As identity increasingly becomes technologically mediated, it is important to question what it is, what it means, how it is performed and how it is received. These authors have provided some fruitful ideas for thinking about identity, its possibilities and its pitfalls. Turkle said it best, “...it is on the Internet that our confrontations with technology as it collides with our sense of human identity are fresh, even raw. In the real-time communities of cyberspace, we are dwellers on the threshold between the real and the virtual, unsure of our footing, inventing ourselves as we go along.” (10)
Works Cited
Greenfield, Adam. Everyware. Berkeley, CA: New Riders, 2006.
Miller, Paul. Rhythm Science. Cambridge, MA: The MIT Press, 2004.
Morville, Peter. Ambient Findability. Sebastopol, CA.: O'Reilly Media, Inc., 2005.
Sterling, Bruce. Shaping Things. Cambridge, MA: The MIT Press, 2005.
Stone, Allucquere (Sandy) Rosanne. Interview with Ben Bratton, Laura Grindstaff and Robert Nideffer. Speed, 1.2. n.d. <http://proxy.arts.uci.edu/~nideffer/_SPEED_/1.2/stone.html>.

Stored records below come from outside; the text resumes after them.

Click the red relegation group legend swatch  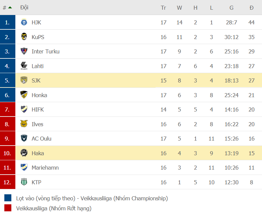click(x=8, y=208)
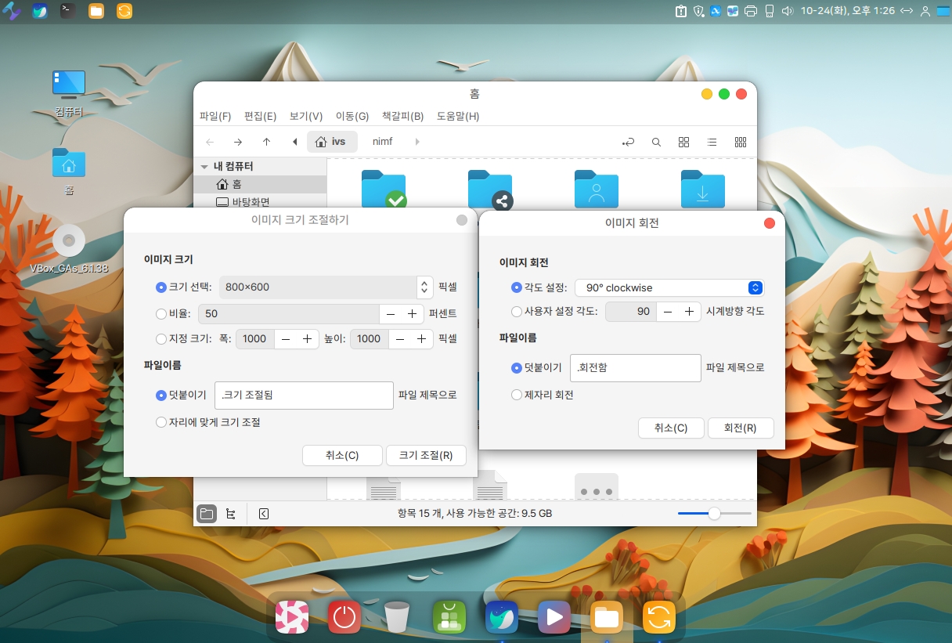Click the search icon in file manager toolbar

click(x=656, y=142)
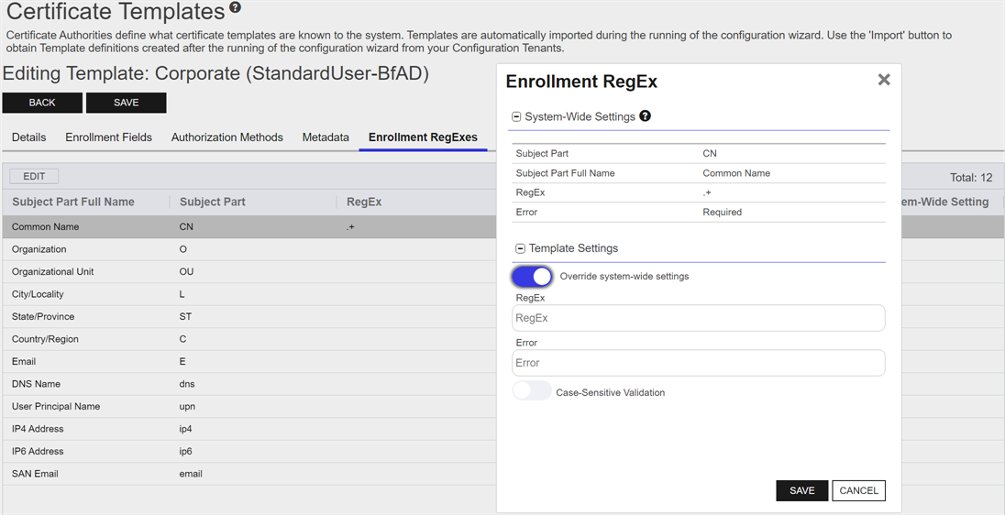Cancel the Enrollment RegEx dialog

pyautogui.click(x=858, y=490)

---, Interview with Paco Xander Nathan and Jon Lebkowsky. Mondo 2000 #11. 1993. <http://www.weblogsky.com/sandystone.html>.
Turkle, Sherry. Life on the Screen. New York: Touchstone, 1995.
Elizabeth, as always provoking, well researched and challenging.
Transposing this thinking from the personal to the organisational is a good mind game. The extent to which the 'real' organisation is disembodied from the 'online' organisation is interesting. Most people know organisations as a cyber organisation. That is what they see from the web site and the aura of digital comment. These are different entities. Then we might see that as for a person, even more so for an organisations the ingress of digital into the real entity. Will this create a convergence of values? If not and to what extent can the corporate entity survive and prosper?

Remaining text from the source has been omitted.